在对肥胖脂肪细胞的不同研究中，由于细胞类型的多样性使得对miRNA表达的解释存在差异。有预测报道miR-27a和miR-130可以特异性结合在PPAR3′UTR末端。依照这些预测，实验证实miR-27a和miR-130确实可以通过下调PPAR来抑制脂肪细胞的分化〔10，11〕。miR-27a和miR-130的表达水平在脂肪生成过程中逐渐减少，与PPAR的表达水平相反。过表达的miR-27a和miR-130 可能抑制了PPAR蛋白表达，从而抑制脂肪细胞的分化。而改变PPAR也会导致皮下和腹部脂肪组织中miRNA表达发生变化〔10〕。

本研究发现miR-152在小鼠的3T3-L1细胞分化过程中表达明显上调，在前脂肪细胞引入反义寡核苷酸的miR-152，可抑制脂联素基因的表达，这表明miR-152在脂肪细胞的分化过程中发挥作用〔2〕。
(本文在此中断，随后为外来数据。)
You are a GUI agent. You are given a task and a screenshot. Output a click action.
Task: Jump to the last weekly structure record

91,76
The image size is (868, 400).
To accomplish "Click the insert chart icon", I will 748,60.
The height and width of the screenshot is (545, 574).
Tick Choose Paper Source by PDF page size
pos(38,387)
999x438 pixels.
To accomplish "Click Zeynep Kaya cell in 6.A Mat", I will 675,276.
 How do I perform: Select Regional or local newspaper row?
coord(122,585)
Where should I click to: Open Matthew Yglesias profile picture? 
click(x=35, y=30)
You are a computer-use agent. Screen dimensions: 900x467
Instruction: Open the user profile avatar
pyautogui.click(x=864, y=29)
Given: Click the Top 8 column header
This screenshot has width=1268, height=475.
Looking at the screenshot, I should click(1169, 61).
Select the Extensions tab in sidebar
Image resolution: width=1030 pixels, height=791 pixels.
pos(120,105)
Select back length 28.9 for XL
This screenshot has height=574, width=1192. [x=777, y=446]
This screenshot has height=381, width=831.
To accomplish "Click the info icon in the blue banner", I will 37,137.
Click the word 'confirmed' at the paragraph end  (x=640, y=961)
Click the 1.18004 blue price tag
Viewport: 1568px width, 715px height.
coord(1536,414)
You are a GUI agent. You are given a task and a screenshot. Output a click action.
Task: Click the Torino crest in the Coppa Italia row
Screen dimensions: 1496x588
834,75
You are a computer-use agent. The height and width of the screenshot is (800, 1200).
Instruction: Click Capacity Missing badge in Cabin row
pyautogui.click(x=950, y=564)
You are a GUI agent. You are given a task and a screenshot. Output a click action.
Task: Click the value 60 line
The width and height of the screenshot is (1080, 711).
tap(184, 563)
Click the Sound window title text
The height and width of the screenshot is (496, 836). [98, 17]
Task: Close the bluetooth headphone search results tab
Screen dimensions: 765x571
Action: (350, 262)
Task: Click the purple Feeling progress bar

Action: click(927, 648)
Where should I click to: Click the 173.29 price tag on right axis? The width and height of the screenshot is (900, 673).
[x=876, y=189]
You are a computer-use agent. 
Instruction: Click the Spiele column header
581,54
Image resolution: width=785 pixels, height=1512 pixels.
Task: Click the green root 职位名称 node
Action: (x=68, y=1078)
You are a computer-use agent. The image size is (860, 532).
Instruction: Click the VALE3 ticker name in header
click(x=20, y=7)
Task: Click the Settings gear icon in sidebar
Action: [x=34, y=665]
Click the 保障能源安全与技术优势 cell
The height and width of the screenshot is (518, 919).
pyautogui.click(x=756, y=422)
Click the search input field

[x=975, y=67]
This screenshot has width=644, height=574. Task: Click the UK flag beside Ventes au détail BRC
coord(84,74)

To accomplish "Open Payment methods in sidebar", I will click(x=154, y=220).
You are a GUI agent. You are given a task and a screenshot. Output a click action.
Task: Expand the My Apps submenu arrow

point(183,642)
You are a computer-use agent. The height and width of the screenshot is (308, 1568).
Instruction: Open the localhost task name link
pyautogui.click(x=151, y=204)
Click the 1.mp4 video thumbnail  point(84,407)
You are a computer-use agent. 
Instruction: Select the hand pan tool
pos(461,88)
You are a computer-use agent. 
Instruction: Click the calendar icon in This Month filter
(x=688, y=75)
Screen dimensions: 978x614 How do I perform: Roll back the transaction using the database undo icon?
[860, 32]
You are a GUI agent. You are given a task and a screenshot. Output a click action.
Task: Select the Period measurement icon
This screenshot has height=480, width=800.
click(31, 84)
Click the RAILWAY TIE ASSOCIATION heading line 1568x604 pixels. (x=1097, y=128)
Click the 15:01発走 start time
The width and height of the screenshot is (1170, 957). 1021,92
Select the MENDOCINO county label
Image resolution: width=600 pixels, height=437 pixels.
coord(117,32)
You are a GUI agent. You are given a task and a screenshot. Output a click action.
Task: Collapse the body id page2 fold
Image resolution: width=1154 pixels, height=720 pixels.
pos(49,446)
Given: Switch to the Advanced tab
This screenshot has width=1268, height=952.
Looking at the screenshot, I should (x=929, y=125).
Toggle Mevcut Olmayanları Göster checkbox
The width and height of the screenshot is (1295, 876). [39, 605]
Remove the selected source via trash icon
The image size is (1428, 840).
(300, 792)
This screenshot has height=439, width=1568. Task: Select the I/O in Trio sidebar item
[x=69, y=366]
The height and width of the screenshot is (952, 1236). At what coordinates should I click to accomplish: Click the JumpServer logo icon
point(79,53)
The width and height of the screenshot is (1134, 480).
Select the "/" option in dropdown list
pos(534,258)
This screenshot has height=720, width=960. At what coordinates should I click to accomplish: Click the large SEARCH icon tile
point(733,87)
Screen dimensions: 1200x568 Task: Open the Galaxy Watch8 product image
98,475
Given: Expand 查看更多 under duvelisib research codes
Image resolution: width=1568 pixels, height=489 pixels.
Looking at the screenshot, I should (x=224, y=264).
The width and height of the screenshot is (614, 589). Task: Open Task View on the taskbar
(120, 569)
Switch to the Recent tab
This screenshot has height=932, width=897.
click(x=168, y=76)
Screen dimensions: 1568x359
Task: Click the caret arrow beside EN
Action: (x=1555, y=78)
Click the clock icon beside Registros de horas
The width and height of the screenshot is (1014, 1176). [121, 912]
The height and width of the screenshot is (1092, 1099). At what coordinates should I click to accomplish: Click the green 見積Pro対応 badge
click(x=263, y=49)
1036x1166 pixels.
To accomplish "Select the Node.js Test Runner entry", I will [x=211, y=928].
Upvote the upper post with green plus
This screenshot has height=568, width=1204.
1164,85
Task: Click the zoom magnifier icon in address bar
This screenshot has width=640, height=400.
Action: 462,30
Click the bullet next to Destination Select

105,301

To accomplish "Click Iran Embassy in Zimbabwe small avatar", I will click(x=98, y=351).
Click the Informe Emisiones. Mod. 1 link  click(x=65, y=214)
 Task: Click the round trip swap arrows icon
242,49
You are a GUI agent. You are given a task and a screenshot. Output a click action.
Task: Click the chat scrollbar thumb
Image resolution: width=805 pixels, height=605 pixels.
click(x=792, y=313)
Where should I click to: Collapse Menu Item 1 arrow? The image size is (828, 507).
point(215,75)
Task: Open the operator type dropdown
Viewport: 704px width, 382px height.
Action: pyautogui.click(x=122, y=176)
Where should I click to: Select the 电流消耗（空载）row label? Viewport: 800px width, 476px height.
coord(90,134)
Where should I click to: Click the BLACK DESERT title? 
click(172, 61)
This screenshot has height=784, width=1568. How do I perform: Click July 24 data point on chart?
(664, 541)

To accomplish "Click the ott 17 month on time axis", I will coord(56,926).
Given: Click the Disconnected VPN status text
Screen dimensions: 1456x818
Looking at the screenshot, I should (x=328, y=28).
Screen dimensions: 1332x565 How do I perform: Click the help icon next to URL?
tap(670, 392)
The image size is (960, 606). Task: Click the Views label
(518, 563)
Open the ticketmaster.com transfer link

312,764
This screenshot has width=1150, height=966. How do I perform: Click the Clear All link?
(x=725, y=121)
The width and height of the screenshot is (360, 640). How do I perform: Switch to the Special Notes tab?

我们前期研究发现，高浓度葡萄糖可以诱导肝细胞miR-152下调，损伤AKT/GSK途径，参与肝脏IR发病〔12〕。然而，脂肪组织miR-152 在肥胖和IR的发病中的作用是未知的。本研究初步证实脂肪细胞分化过程中miR-152表达增加，直接上调PPAR、PPAR和aP2基因表达，参与肥胖发病呈正相关。miRNA表达谱的研究已经鉴定出一些参与脂肪形成并与肥胖有关的miRNAs，但探寻这些miRNA在脂肪组织中参与调控的作用仍然面临着挑战〔8〕。因此，研究miRNA 的转录与生物的合成和降解间是否有平行的变化是非常有意义的，这可以解释在肥胖中观测到的异常调节的miRNA。此外，其他细胞外压力和养分供应调控肥胖相关的miRNA的作用还不清楚。最新研究发现miRNA被分泌到细胞外液，建立一个血浆miRNA谱对于区分健康和肥胖受试者是十分重要的。潜在血浆miRNA表达谱可以应用于肥胖管理和跟踪治疗。进一步鉴定和表征与脂肪形成和肥胖相关的miRNA能够提供新一代的治疗方案和策略，推进新的抗肥胖治疗的发展。